Extrait du document =>
-*-*-

# ipod lavé



## odile vivin (30 Janvier 2011)

voilà, j'ai fait une énorme bétise... j'ai oublié mon ipod dans une poche de pantalon et il est passé dans la machine à laver... pourra t-il encore fonctionner ?


----------



## tantoillane (30 Janvier 2011)

Bonjour,

Pourquoi cette question ? Tu veux lancer des paris ?  Non, parce que moi à ta place j'aurais tout de suite arrêté la machine et fait sécher l'iPod. Pour répondre => très peu probable


----------



## Lefenmac (30 Janvier 2011)

odile vivin a dit:


> voilà, j'ai fait une énorme bétise... j'ai oublié mon ipod dans une poche de pantalon et il est passé dans la machine à laver... pourra t-il encore fonctionner ?




Bonjour aussi.

-*-*-

Données =>

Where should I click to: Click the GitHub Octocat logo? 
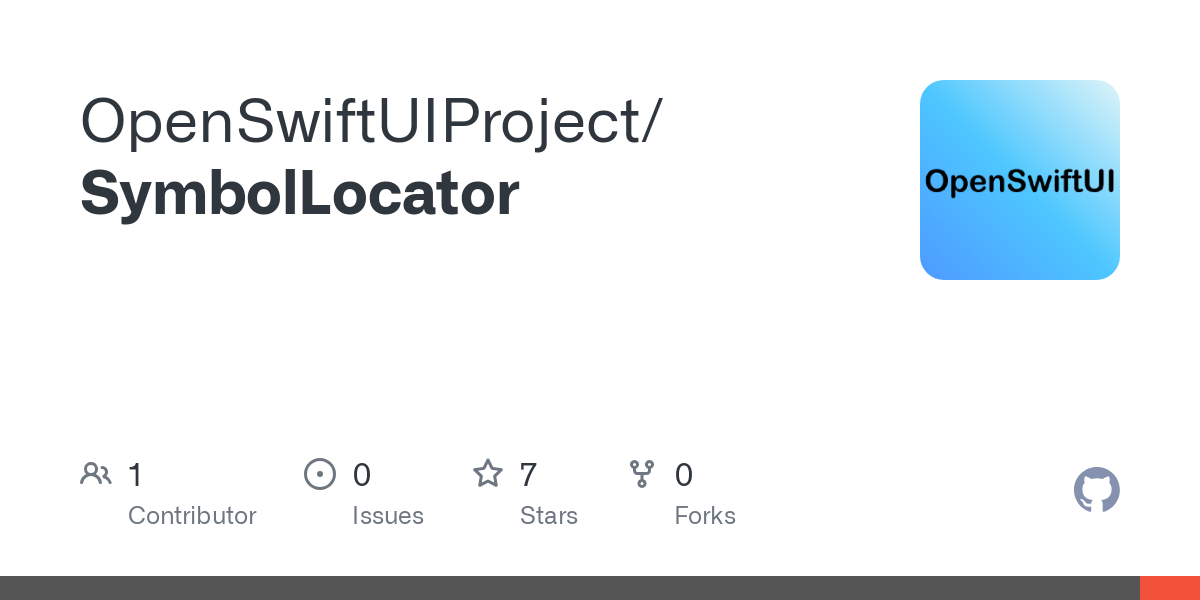coord(1097,490)
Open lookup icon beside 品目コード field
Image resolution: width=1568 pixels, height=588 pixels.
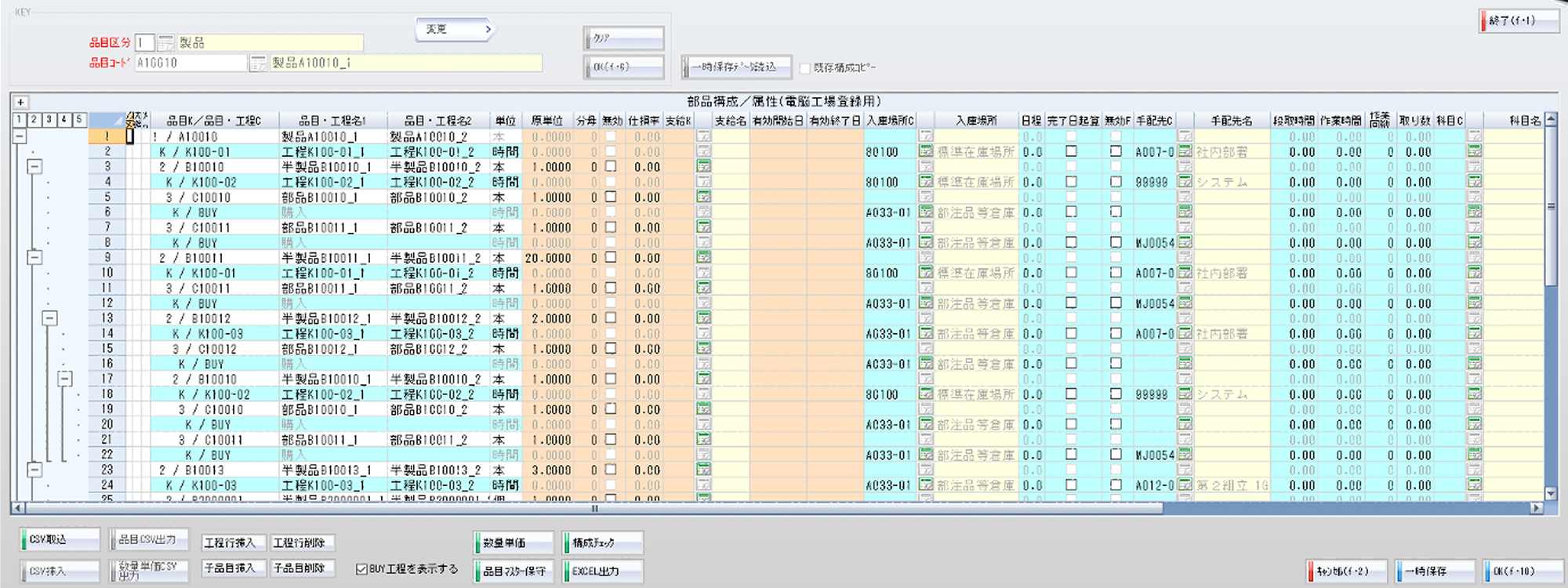[x=258, y=64]
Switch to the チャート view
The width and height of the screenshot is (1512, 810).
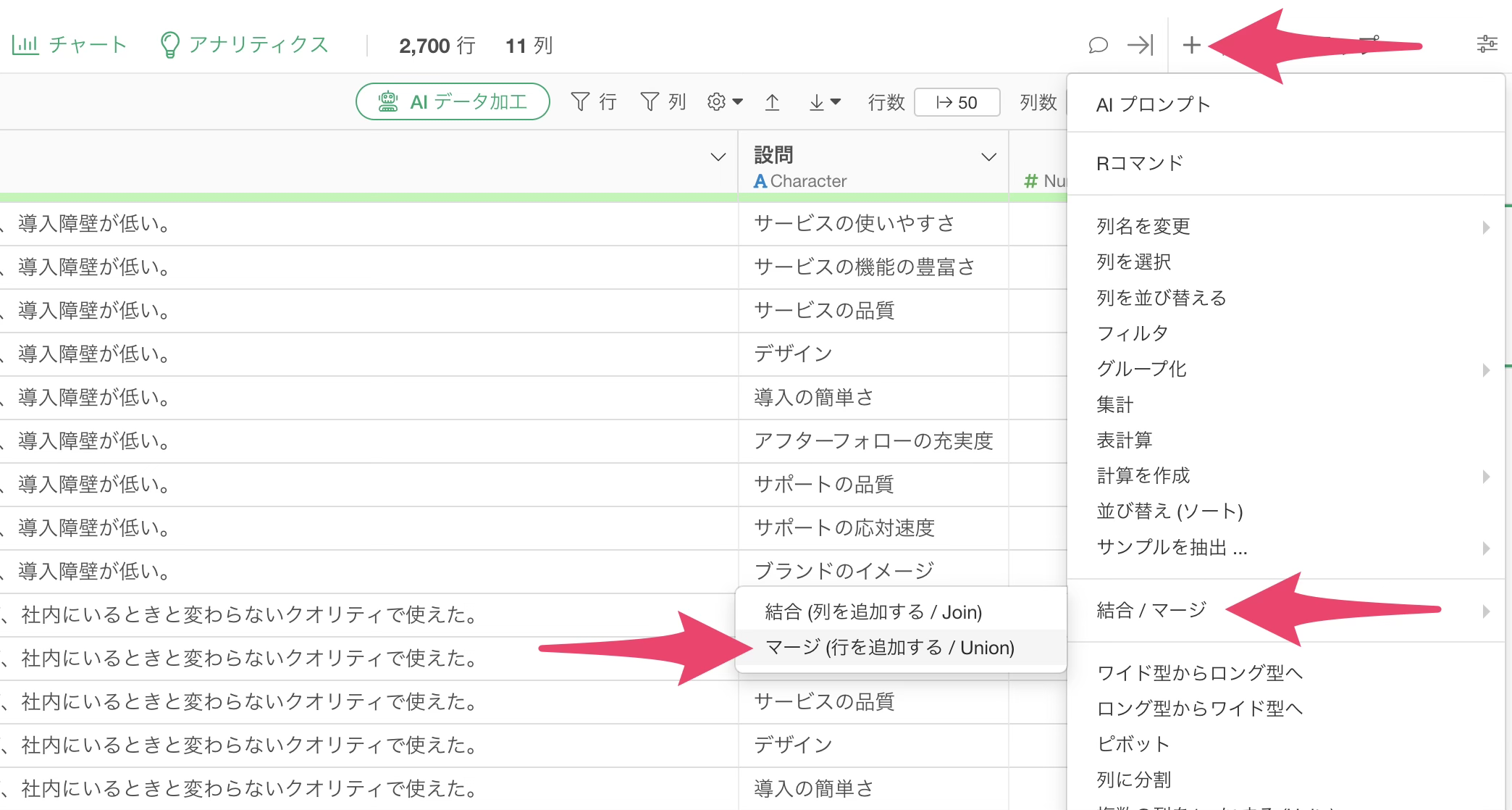70,45
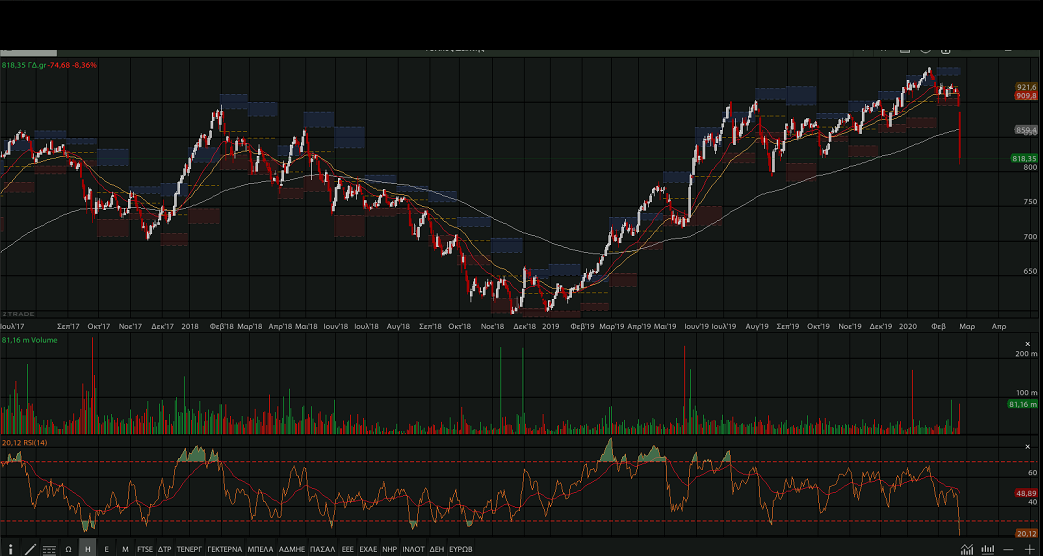Click the chart type icon at bottom right
The width and height of the screenshot is (1043, 556).
click(967, 549)
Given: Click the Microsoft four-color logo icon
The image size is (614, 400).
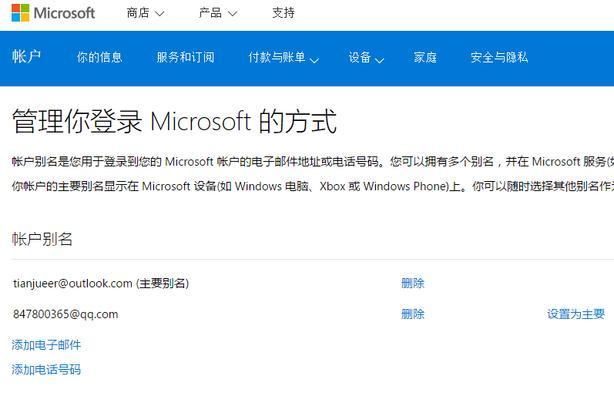Looking at the screenshot, I should [20, 13].
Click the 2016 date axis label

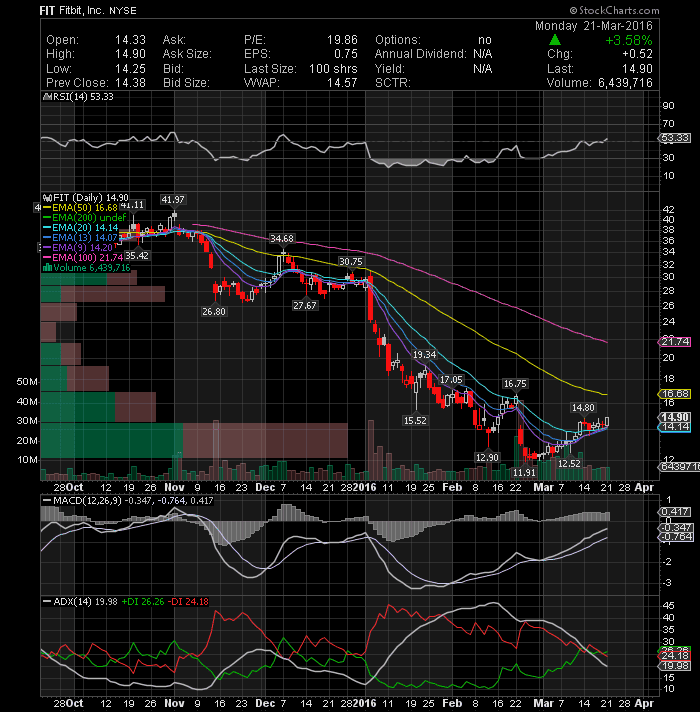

-*-*-

Consignes =>
• 1. Résumez en deux phrases le fil sur l'iPod lavé.
• 2. Recopiez sans rien changer, dans le fil sur l'iPod lavé, tout ce qui va de "## Lefenmac (30" jusqu'à "Bonjour aussi.".

Réponses rédigées =>
• 1. odile vivin a oublié son iPod dans une poche de pantalon, l'appareil est passé à la machine à laver, et odile vivin demande s'il pourra encore fonctionner. tantoillane répond qu'il aurait fallu arrêter la machine tout de suite et faire sécher l'iPod, et juge une remise en marche très peu probable.

• 2.
## Lefenmac (30 Janvier 2011)

odile vivin a dit:


> voilà, j'ai fait une énorme bétise... j'ai oublié mon ipod dans une poche de pantalon et il est passé dans la machine à laver... pourra t-il encore fonctionner ?




Bonjour aussi.